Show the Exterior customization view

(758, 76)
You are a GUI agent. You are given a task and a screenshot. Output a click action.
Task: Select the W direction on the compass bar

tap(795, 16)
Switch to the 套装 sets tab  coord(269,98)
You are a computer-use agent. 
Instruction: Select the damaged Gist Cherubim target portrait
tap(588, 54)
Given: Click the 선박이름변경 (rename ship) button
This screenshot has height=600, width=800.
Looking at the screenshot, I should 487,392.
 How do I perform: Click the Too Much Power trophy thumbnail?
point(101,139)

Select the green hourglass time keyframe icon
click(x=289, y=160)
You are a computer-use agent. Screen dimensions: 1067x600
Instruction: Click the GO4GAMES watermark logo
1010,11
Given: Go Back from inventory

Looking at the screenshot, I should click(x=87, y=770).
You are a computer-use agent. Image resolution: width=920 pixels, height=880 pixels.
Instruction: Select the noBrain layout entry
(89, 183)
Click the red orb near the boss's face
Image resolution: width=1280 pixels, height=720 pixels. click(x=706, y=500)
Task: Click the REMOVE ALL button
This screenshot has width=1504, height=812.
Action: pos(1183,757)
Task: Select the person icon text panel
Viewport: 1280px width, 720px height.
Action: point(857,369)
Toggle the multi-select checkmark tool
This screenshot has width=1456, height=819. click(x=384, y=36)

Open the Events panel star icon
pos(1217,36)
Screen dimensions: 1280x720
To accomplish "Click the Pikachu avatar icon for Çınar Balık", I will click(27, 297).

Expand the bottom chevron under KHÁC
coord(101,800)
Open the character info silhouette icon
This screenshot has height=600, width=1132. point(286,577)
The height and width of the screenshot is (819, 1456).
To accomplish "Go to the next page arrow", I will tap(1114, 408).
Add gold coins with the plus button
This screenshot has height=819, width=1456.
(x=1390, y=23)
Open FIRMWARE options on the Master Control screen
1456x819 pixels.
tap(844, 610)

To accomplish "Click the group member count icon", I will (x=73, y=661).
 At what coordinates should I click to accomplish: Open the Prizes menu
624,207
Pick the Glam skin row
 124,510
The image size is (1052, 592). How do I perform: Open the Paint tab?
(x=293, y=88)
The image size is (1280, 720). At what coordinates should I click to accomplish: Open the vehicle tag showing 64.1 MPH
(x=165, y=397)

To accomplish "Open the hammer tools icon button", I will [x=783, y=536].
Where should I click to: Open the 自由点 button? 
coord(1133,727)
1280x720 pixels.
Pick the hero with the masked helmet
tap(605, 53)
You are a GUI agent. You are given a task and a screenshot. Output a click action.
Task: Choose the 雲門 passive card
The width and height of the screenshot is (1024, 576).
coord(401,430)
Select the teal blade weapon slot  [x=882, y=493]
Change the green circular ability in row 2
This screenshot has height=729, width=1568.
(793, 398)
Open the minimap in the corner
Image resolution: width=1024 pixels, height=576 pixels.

************

▸ What to produce:
Copy out every one of the rows above verbatim, line for line.

▸ Written solution:
Show the Exterior customization view

(758, 76)
You are a GUI agent. You are given a task and a screenshot. Output a click action.
Task: Select the W direction on the compass bar

tap(795, 16)
Switch to the 套装 sets tab  coord(269,98)
You are a computer-use agent. 
Instruction: Select the damaged Gist Cherubim target portrait
tap(588, 54)
Given: Click the 선박이름변경 (rename ship) button
This screenshot has height=600, width=800.
Looking at the screenshot, I should 487,392.
 How do I perform: Click the Too Much Power trophy thumbnail?
point(101,139)

Select the green hourglass time keyframe icon
click(x=289, y=160)
You are a computer-use agent. Screen dimensions: 1067x600
Instruction: Click the GO4GAMES watermark logo
1010,11
Given: Go Back from inventory

Looking at the screenshot, I should click(x=87, y=770).
You are a computer-use agent. Image resolution: width=920 pixels, height=880 pixels.
Instruction: Select the noBrain layout entry
(89, 183)
Click the red orb near the boss's face
Image resolution: width=1280 pixels, height=720 pixels. click(x=706, y=500)
Task: Click the REMOVE ALL button
This screenshot has width=1504, height=812.
Action: pos(1183,757)
Task: Select the person icon text panel
Viewport: 1280px width, 720px height.
Action: point(857,369)
Toggle the multi-select checkmark tool
This screenshot has width=1456, height=819. click(x=384, y=36)

Open the Events panel star icon
pos(1217,36)
Screen dimensions: 1280x720
To accomplish "Click the Pikachu avatar icon for Çınar Balık", I will click(27, 297).

Expand the bottom chevron under KHÁC
coord(101,800)
Open the character info silhouette icon
This screenshot has height=600, width=1132. point(286,577)
The height and width of the screenshot is (819, 1456).
To accomplish "Go to the next page arrow", I will tap(1114, 408).
Add gold coins with the plus button
This screenshot has height=819, width=1456.
(x=1390, y=23)
Open FIRMWARE options on the Master Control screen
1456x819 pixels.
tap(844, 610)

To accomplish "Click the group member count icon", I will (x=73, y=661).
 At what coordinates should I click to accomplish: Open the Prizes menu
624,207
Pick the Glam skin row
 124,510
The image size is (1052, 592). How do I perform: Open the Paint tab?
(x=293, y=88)
The image size is (1280, 720). At what coordinates should I click to accomplish: Open the vehicle tag showing 64.1 MPH
(x=165, y=397)

To accomplish "Open the hammer tools icon button", I will [x=783, y=536].
Where should I click to: Open the 自由点 button? 
coord(1133,727)
1280x720 pixels.
Pick the hero with the masked helmet
tap(605, 53)
You are a GUI agent. You are given a task and a screenshot. Output a click action.
Task: Choose the 雲門 passive card
The width and height of the screenshot is (1024, 576).
coord(401,430)
Select the teal blade weapon slot  [x=882, y=493]
Change the green circular ability in row 2
This screenshot has height=729, width=1568.
(793, 398)
Open the minimap in the corner
Image resolution: width=1024 pixels, height=576 pixels.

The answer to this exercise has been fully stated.